Thinking with the body: embodied cognition
Our body thinks more than we would have imagined.
A lot has happened since René Descartes' "I think, therefore I am", and yet his way of understanding the human being seems to have clung to the history of thought.
The body-mind body-mind that Descartes helped to project into the Age of Reason has created a very fertile dualistic tradition in which both psychology and neuroscience have participated. Today it is still common to establish a distinction between brain and body, at least when it comes to explaining cognition and the thinking character of human beings.
Embodied Cognition or thinking with the body
Hence, some lines of research attempt to search inside the skull for the primary causes of human behavior by appealing to neural components components in an infinite progression that is usually called reductionism. reductionism.
However, a rival has emerged to this cerebrocentric conception of thought. The idea of embodied cognitionwhich could be translated as "cognition in the body" or "thinking with the body", emphasizes the coexistence of cognition and bodily functions, two elements that merge and whose relationship goes far beyond the simple container-content scheme.
Breaking down barriers
Whereas a dualistic model would advocate the separation of functions between a central executive in charge of cognition and located in the brain, and data input and output pathways provided by the body, the hypotheses arising from embodied cognition emphasize the dialectical and dynamic nature of cognition. dialectical and dynamic character that is established between many components of the body (including the brain) when remembering, judging, making decisions, reasoning, etc. This current points out the impracticality of distinguishing between a body that sends and receives information to the brain and is a passive agent while the brain processes the data, and a brain that is a passive agent while its orders spread throughout the rest of the body and takes control of the situation when this stage has already passed.

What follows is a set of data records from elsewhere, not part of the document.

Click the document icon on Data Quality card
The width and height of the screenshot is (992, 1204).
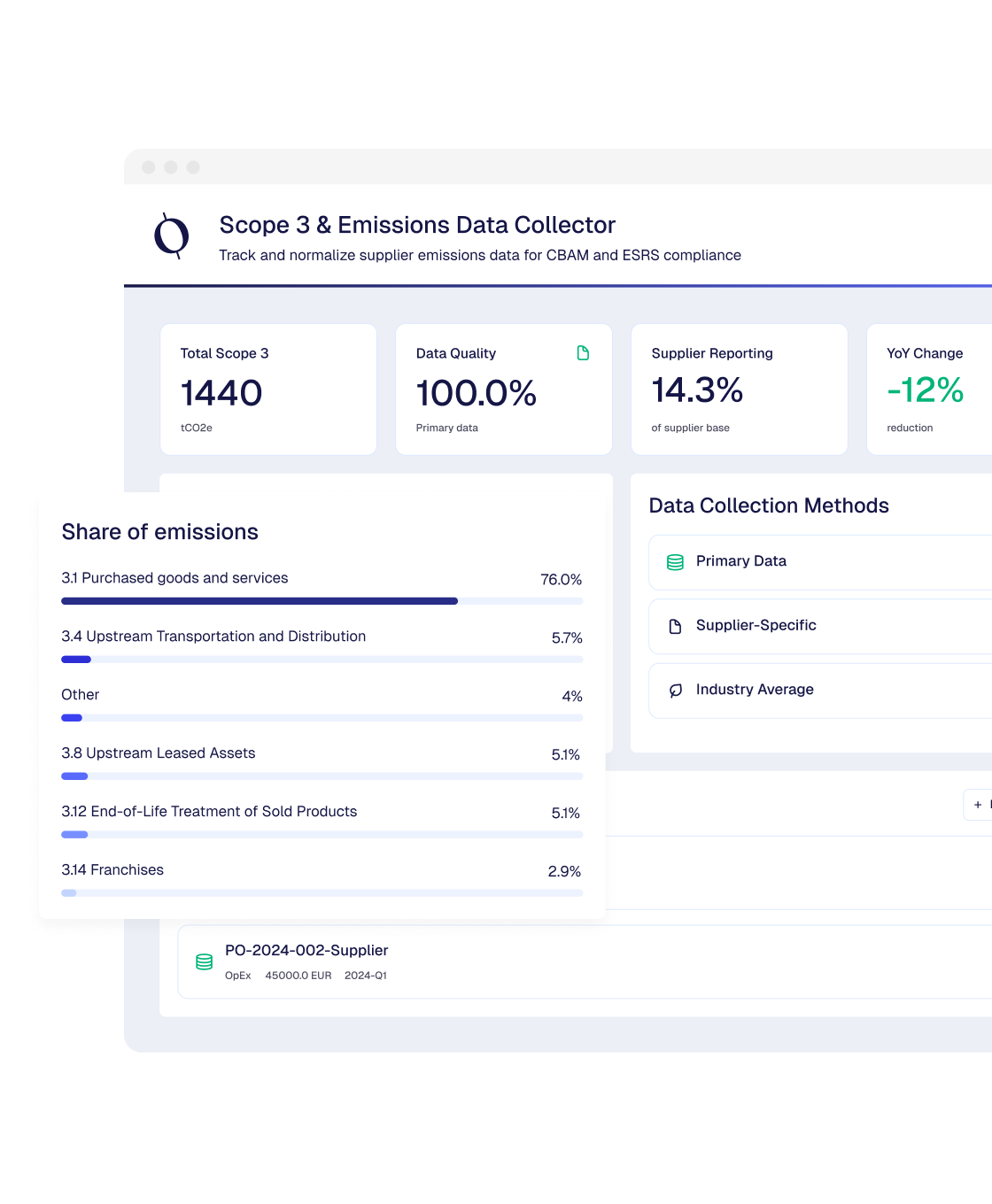pyautogui.click(x=583, y=353)
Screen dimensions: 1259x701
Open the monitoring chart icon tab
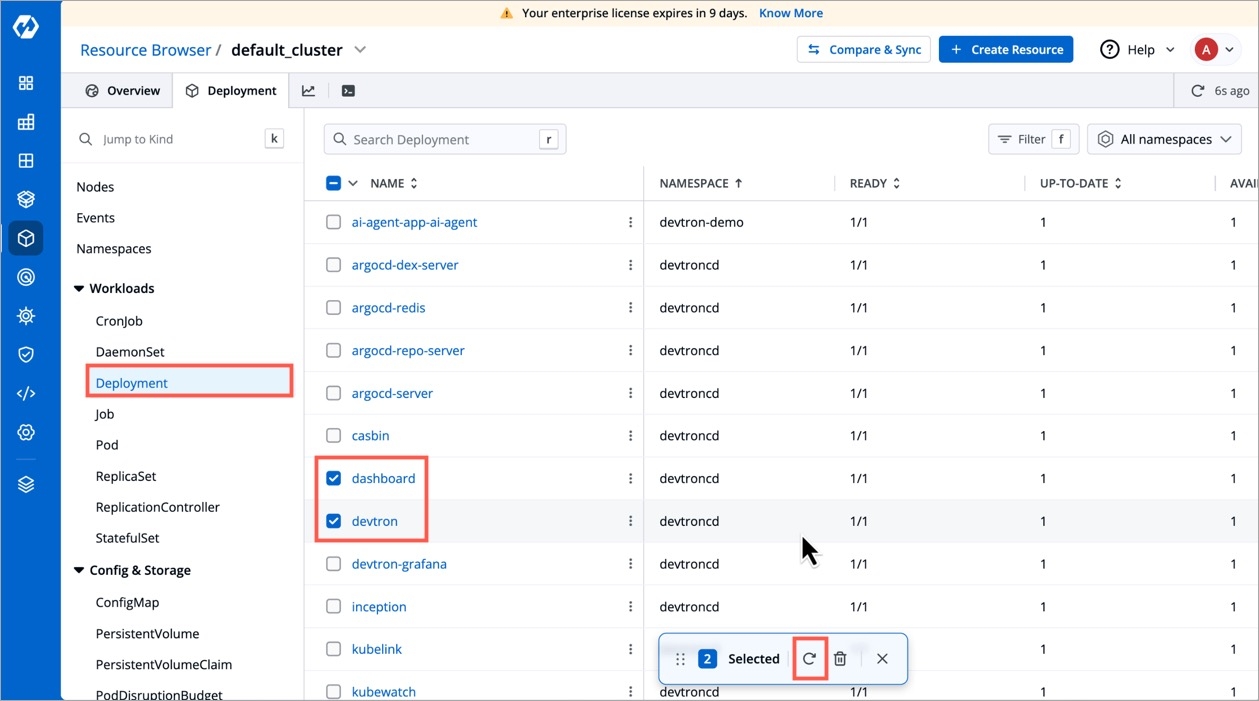click(308, 91)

The current of embodied cognition (thinking with the body) has experiments in its favor. In a study at Yale University, for example, it was shown to what extent the application of irrational criteria linked to the most primary sensory perceptions can influence our more abstract categorizations.. The experiment began by asking the experimental subjects to go to a laboratory located on a fourth floor. In the elevator, a researcher asked each of the people participating in the study to hold a cup of coffee while she wrote down their names.
In some cases, the coffee was hot; in others, it contained ice. Once in the laboratory, each participant was asked to give a description of the character of an unknown person. The people who held the hot cup tended to speak of the unfamiliar person as close, friendly, and more trustworthy compared to the descriptions of the "cold coffee" group whose descriptions pointed toward the opposite characteristics.

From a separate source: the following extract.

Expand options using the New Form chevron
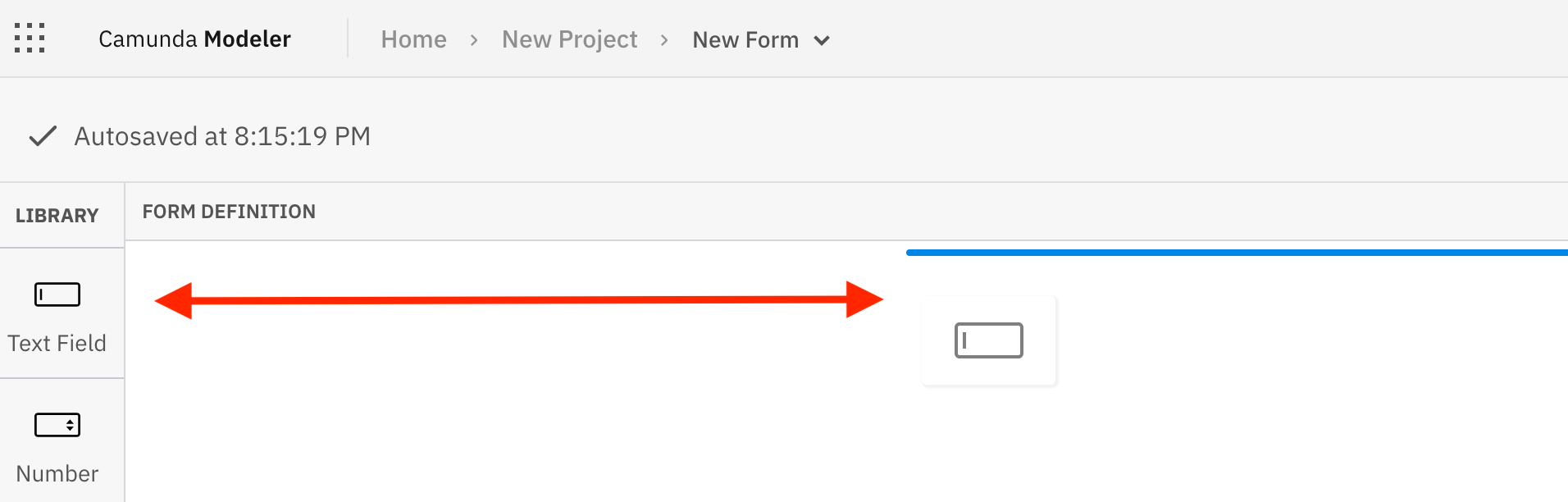This screenshot has height=502, width=1568. click(823, 39)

There are other examples of how physical dispositions that theoretically only concern bodily receptors at the most primitive levels bodily receptors at the most primal levels affect the more abstract cognitive processes, which according to the dualist conceptionwhich according to the dualistic conception are monopolized by agents located in the cerebral cortex. Mark Yates is studying how the simple act of moving the eyes creates response patterns in random number generation: eye movement to the right is associated with imagining larger numbers, and vice versa). Less recently, for example, we have Gordon H. Bower's research on the link between emotions and memory.
Beyond the scientific realm, we could talk about how popular knowledge links certain life habits and body dispositions with certain cognitive styles. We can also admit that the idea of the formation of one or other abstract categories of thought from sensible impressions is rather reminiscent of David Hume.
Matryoshka dolls
The dualistic perspective is nice to think about, because it distinguishes between agents with very specific tasks that cooperate to obtain results. However, any demonstration that variables for which the body should be a buffer not only affect cognition, but modulate it, is potentially heretical to this conception of man.
Not only because it shows to what extent the two parts are related, but because, in fact, it forces us to rethink the extent to which it is right to continue to believe in the distinction between perceptual and rational units. Any explanation of human behavior that needs to appeal to a brain that gives orders unilaterally is throwing balls out of the window on a fundamental issue: Who gives orders to the brain? Who watches the watchmen?